Нечто аналогичное происходило и в геологии. Во второй половине ХIХ столетия применение микроскопа для исследования горных пород приводит к революционным изменениям в петрографии. Вот как этот решительный сдвиг описывает выдающийся русский петрограф Ф. Ю. Левинсон-Лессинг в 1916 году: «В зависимости от введения новых методов исследования или усовершенствования прежних и от успехов сопредельных областей знания, все отрасли естествознания XIX столетия эволюционировали и продолжают эволюционировать. Вместе с приёмами исследования расширяются и те проблемы, которые ставит себе данная наука, или появляются новые перспективы, возникают новые задачи, — и физиономия науки постепенно видоизменяется: то, что недавно ещё было новым, оказывается уже устаревшим и заменяется новыми воззрениями, которых ожидает та же судьба. Этот процесс развития совершается в общем постепенно, но бывают моменты быстрого движения вперёд, как бы скачки, аналогично явлению сальтации в общем процессе медленной эволюции органического мира. Таким значительным скачком в петрографии явилось введение микроскопического метода исследования. Быть может, нет другой науки, в которой можно было бы указать такой резкий перелом, как тот, который совершился в начале шестидесятых годов прошлого столетия в петрографии». Нетрудно видеть, что речь идёт не только о революции в петрографии, которую Левинсон-Лессинг оценивает как столь резкий перелом, что ему нет равных в других науках, — вопрос ставится шире: всю эволюцию естествознания XIX столетия автор ставит в зависимости от развития и усовершенствования методов исследования.

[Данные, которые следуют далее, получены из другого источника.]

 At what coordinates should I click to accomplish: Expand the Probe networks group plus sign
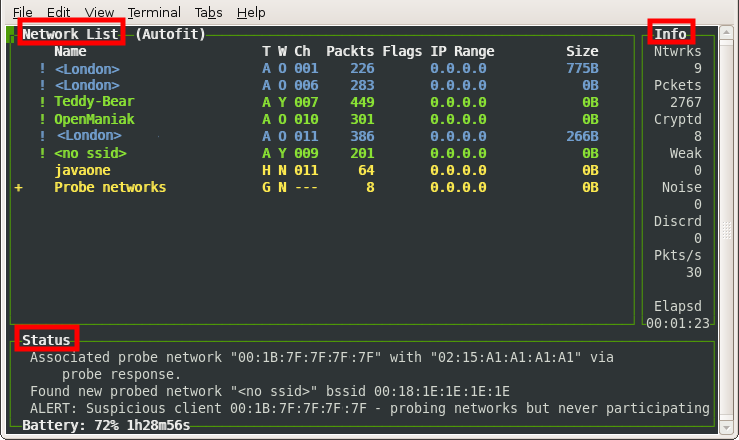coord(18,187)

Во второй половине XX столетия начинается бурный подъём астрономии, связанный с появлением радиотелескопа. Для астрофизиков ситуация обновления очевидна. «Революция в астрономии началась примерно в 1950 году и с тех пор её триумфальное шествие не прекращается», — считает американский астрофизик П. Ходж. Аналогичная оценка — у академика В. Л. Гинзбурга: «Астрономия после Второй мировой войны вступила в период особенно блистательного развития, в период «второй астрономической революции» (первая такая революция связывается с именем Галилея, начавшего использовать телескопы). Содержание второй астрономической революции можно видеть в процессе превращения астрономии из оптической во всеволновую». И здесь, как видите, периодизация связана с методами эмпирического исследования: первая революция — оптический телескоп, вторая — радиотелескоп.

Перейдём к археологии. Один из самых смелых шагов был сделан ей во время Первой мировой войны: шаг, который позволил археологу, как говорится, стать птицей — благодаря аэроплану и аэрофотосъемке, что привело к целому ряду необычных открытий и важных обобщений. С высоты открылись такие следы прошлого, наблюдать которые не могли и мечтать самые прозорливые наземные исследователи. Известный английский археолог и востоковед Лео Дойель пишет: «Воздушная археология революционизировала науку изучения древностей, может быть, даже в большей степени, чем открытие радиоуглеродного метода датировки. По словам одного из её основателей вклад, внесённый воздушной разведкой в археологические изыскания, можно сравнить с изобретением телескопа в астрономии». Здесь опять подчёркивается революционизирущая роль новых методов: радиоуглеродный метод датировки, методы аэрофотосъемки.

У нас нет возможности увеличивать количество примеров, но очевидно, что речь должна идти не только о методах наблюдения или эксперимента, но обо всём арсенале методических средств вообще. Не меньшее значение, например, могут иметь методы обработки и систематизации эмпирических данных — вспомним хотя бы роль картографии для наук о Земле или роль статистических методов в социальных исследованиях. Огромное революционизирующее значение имеет и развитие чисто теоретических методов — например, перевод естествознания на язык математического анализа. Здесь надо вспомнить не только труды Ньютона, но и кропотливую работу Эйлера, Лагранжа, Гамильтона и других. Без этой двухвековой подготовки невозможна была бы и эйнштейновская научная революция. Вообще проникновение математических методов в новые области науки всегда приводит к их революционной перестройке, к изменению стандартов работы, характера проблем и самого стиля мышления.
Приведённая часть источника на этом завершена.